The Me 262 wasn't a great high speed aircraft? It was revolutionary, its wing design is basically what allowed jets to travel at high speeds and eventually break the sound barrier. The Fury showed that laminar wings for jets was inefficient so North American used captured German technology on swept wings. IIRC, the only thing that the F-86 incorporated in its design that was from the Mustang were the speed breaks on the wings which was the same system used on the A-36 Apache/Invader.
The tail system on the F-86 was, if IIRC, was the same or influenced by the one used on the Fury (which design was influenced on the Mustang) but that was also inefficient and was replaced by "all flying-tail" on the E model which was far more efficient than the original tail designed for the Sabre.
Saying that the Sabre was an evolution of the Mustang would be like saying that the F-14 Tomcat was an evolution of the F-111 because it used an improved swing wing system based on the one used by the Aardvark.
The fact is that the early jets made after WW2 owed their design more to captured German designs and technology than any other factor.
ack-ack
Sorry Ack-Ack, but I'm going to have to disagree on a couple points. The real trick to breaking the sound barrier turned out to be the horizontal stabilizers. Without movable horizontal stabilizers, there was no vertical control once you got real close to supersonic speed. When Chuck Yeager got close to supersonic (0.95 mach, or so) in the
straight winged X-1, the elevators became useless. Bell had designed an additional control to rotate the entire stabilizer, and that ultimately proved to be what enabled control at supersonic speed. The F86 had a combination moving stabilizer with elevator (sometimes known as a stabilator (spelling?)), so it could dive with control at above the speed of sound. The Russians didn't figure that out for something like 5 years after the F86 came out, as the Mig 17 still had a fixed horizontal stabilizer, and hence no vertical control at over approximately 0.97 mach.

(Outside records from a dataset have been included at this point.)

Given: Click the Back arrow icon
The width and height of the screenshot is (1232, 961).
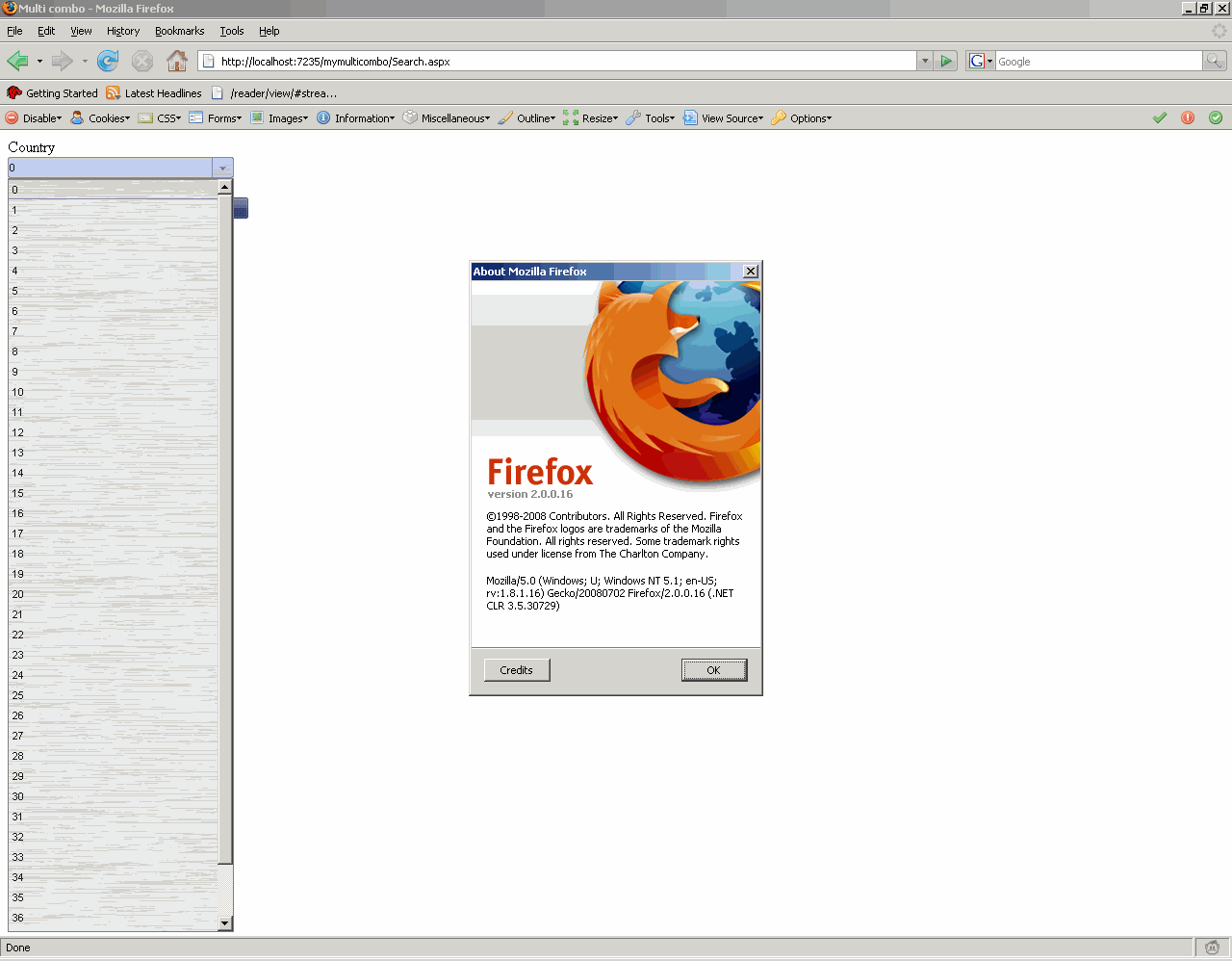Looking at the screenshot, I should (x=17, y=62).
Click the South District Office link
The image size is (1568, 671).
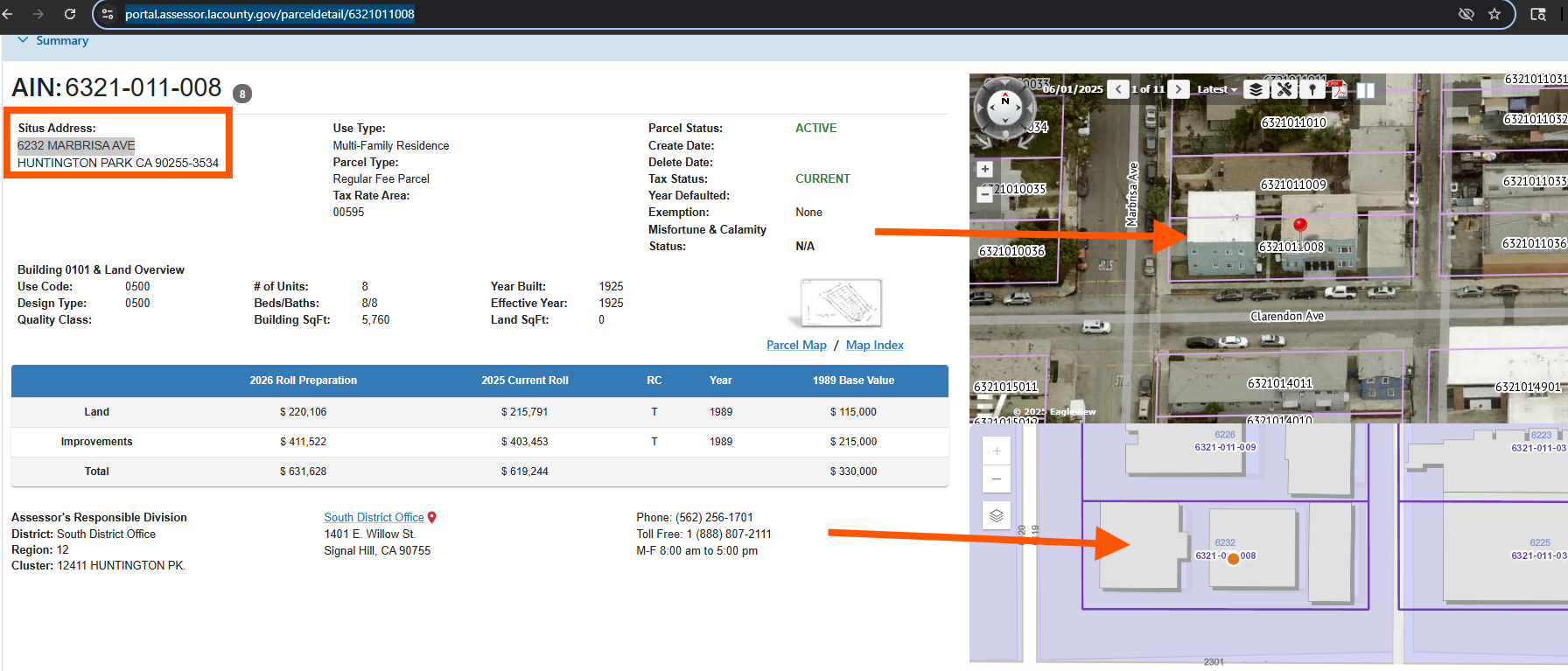(x=374, y=518)
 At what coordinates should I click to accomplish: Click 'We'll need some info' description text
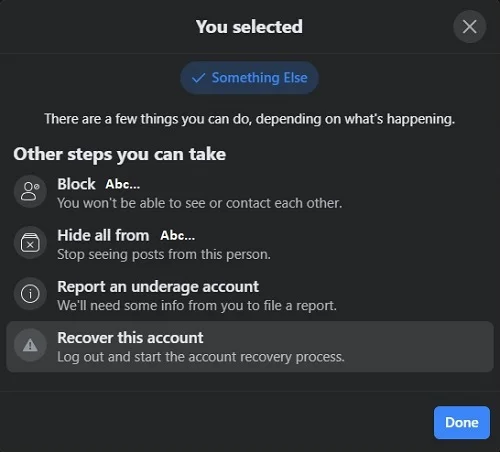point(197,305)
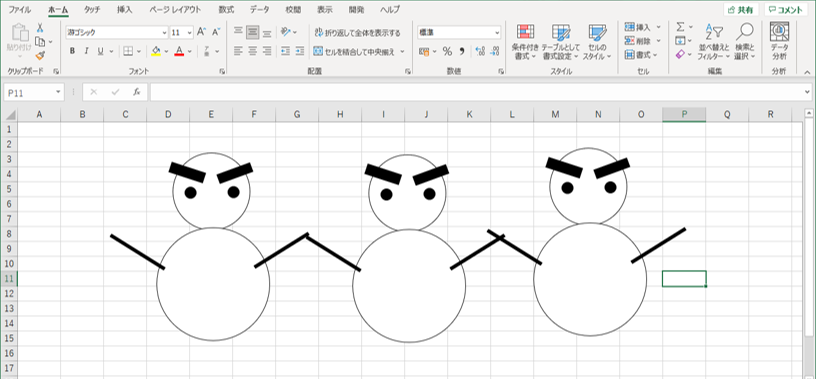This screenshot has width=816, height=379.
Task: Toggle bold formatting
Action: [72, 51]
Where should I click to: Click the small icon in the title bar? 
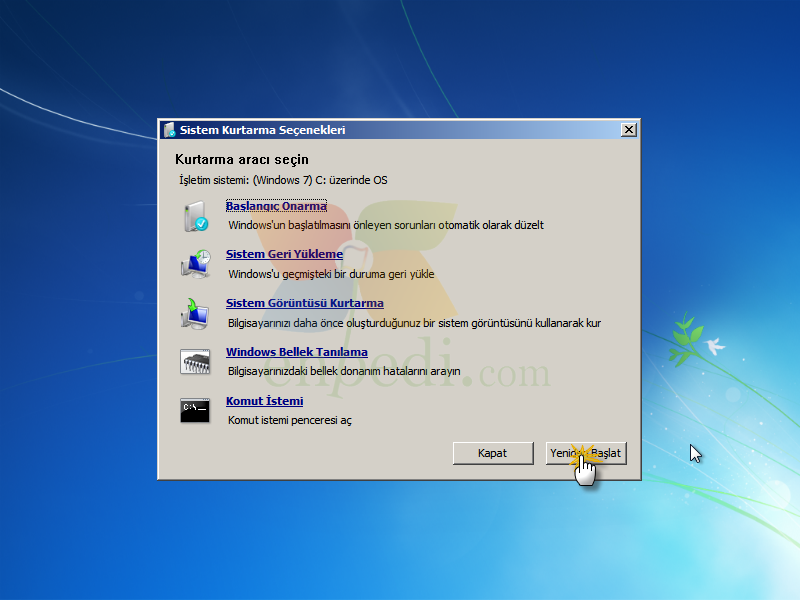pyautogui.click(x=169, y=130)
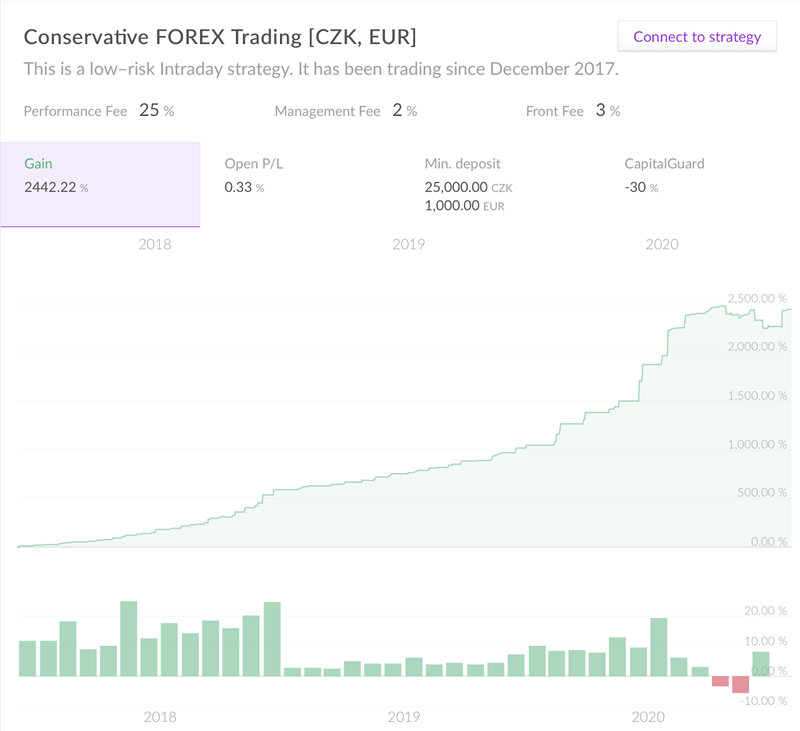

The later model F-84F had swept wings and a full flying stabilizer, and that may be what you were thinking of, as the F86's always had the same style of stabilizers. Here's a picture of the F-86F that's at the US Air Force Museum in Dayton, OH:
http://www.nationalmuseum.af.mil/shared/media/photodb/photos/050321-F-1234P-001.jpg Notice the small slots on the fuselage at the leading edge of the stabilizer. That's all the movement the stabilizer had on the F-86, but it was enough at high speeds to pull more G's than you could handle.
Now, the swept wing idea did come from the ME-262, and it did cut down on drag, but the laminar flow wing concept used on the P-51 also cuts down on drag. Modern jet aircraft use both concepts together, though many modern fighter aircraft use a wing more resembling a triangle shape. FWIW, a laminar flow wing is a wing that has it's thickest point halfway between the front (leading edge) and back (trailing edge) of the wing.